We will have three lines on our graph: one for each type of special flavor offering.

Example 2

Finding predicted values,

clarabelle <- clarabelle %>% 
  mutate(y_none = 4.90 + 0.08 * orders_per_hour,
         y_seasonal = 6.06 + 0.07 * orders_per_hour,
         y_limited = 8.85 + 0.10 * orders_per_hour)

orders_per_hour	flavor_special	y_none	y_seasonal	y_limited
7.645707	Seasonal	5.511657	6.595199	9.614571
24.174138	None	6.833931	7.752190	11.267414
24.802865	None	6.884229	7.796201	11.330286
11.827346	Limited Edition	5.846188	6.887914	10.032735
26.913342	None	7.053067	7.943934	11.541334
13.390703	None	5.971256	6.997349	10.189070

Example 2

Then, our code to graph,

clarabelle %>% ggplot(aes(x = orders_per_hour)) +
  geom_point(aes(y = avg_wait_time, color = flavor_special), alpha = 0.5) +
  geom_line(aes(y = y_none), color = "#00BA38", size = 1) +
  geom_line(aes(y = y_seasonal), color = "#619CFF", size = 1) +
  geom_line(aes(y = y_limited), color = "#F8766D", size = 1) +
  labs(x = "Orders per Hour",
       y = "Average Wait Time (minutes)",
       color = "Flavor") +
  theme_bw()

Example 2

Looking at our graph,

Scatterplot of average wait time versus orders per hour with three regression lines, one for each type of flavor.

Example 2

Wait!!!
The test for interaction was not significant, so why do the slopes look different?
- Eh…
- Remember that we see parallel lines when we include categorical predictors – the interaction should cause different rates of change.

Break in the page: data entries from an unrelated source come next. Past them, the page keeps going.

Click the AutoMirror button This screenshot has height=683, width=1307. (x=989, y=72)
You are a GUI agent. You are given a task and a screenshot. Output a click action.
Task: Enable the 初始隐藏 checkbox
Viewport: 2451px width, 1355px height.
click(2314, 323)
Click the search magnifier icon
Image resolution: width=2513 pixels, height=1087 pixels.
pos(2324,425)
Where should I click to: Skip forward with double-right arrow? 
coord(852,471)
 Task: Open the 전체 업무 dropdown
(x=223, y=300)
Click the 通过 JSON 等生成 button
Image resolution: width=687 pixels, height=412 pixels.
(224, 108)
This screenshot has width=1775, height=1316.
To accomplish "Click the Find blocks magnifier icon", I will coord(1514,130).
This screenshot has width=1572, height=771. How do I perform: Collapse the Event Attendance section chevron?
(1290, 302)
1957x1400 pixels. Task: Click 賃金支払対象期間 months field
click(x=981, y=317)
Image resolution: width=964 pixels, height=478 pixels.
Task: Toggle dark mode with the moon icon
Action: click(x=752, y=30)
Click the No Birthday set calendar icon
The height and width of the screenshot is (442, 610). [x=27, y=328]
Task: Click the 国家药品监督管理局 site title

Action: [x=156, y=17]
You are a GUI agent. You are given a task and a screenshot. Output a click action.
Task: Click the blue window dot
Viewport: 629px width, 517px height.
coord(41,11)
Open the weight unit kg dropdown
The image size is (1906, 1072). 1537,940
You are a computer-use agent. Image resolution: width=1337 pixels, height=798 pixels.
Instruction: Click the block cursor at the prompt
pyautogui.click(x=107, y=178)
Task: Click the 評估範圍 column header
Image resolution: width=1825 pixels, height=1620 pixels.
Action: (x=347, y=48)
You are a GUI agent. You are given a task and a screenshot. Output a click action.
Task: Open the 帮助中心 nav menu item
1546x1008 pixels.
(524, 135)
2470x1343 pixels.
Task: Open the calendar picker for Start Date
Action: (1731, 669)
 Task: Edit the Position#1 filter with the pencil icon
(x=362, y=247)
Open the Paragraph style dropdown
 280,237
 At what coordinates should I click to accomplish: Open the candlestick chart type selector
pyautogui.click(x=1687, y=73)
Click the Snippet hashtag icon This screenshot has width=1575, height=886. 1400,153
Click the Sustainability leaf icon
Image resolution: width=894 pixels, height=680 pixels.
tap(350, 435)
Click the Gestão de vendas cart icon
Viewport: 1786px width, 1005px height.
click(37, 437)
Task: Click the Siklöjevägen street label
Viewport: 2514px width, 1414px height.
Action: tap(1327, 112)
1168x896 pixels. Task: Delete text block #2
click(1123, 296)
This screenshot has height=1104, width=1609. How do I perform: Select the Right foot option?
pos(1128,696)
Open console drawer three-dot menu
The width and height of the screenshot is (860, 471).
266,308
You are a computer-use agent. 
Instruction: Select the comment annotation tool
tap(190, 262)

We are not seeing that here.
Thus – we can visualize models with non-significant interactions, but we should be careful about how we interpret them.
- Always be careful with the word “significant” – it has a very specific meaning in statistics.

Wrap Up

This lecture has demonstrated how to visualize models with interaction terms.
To keep it simple, we focused on models with at least one continuous predictor.
- To deal with models with only categorical predictors (and interactions), please refer back to Week 2’s material.
We now have the general building blocks for regression analysis.
- After this week, we will leave the normal distribution, meant for continuous outcomes that are mound-shaped and symmetric, and begin exploring distributions for other types of outcomes.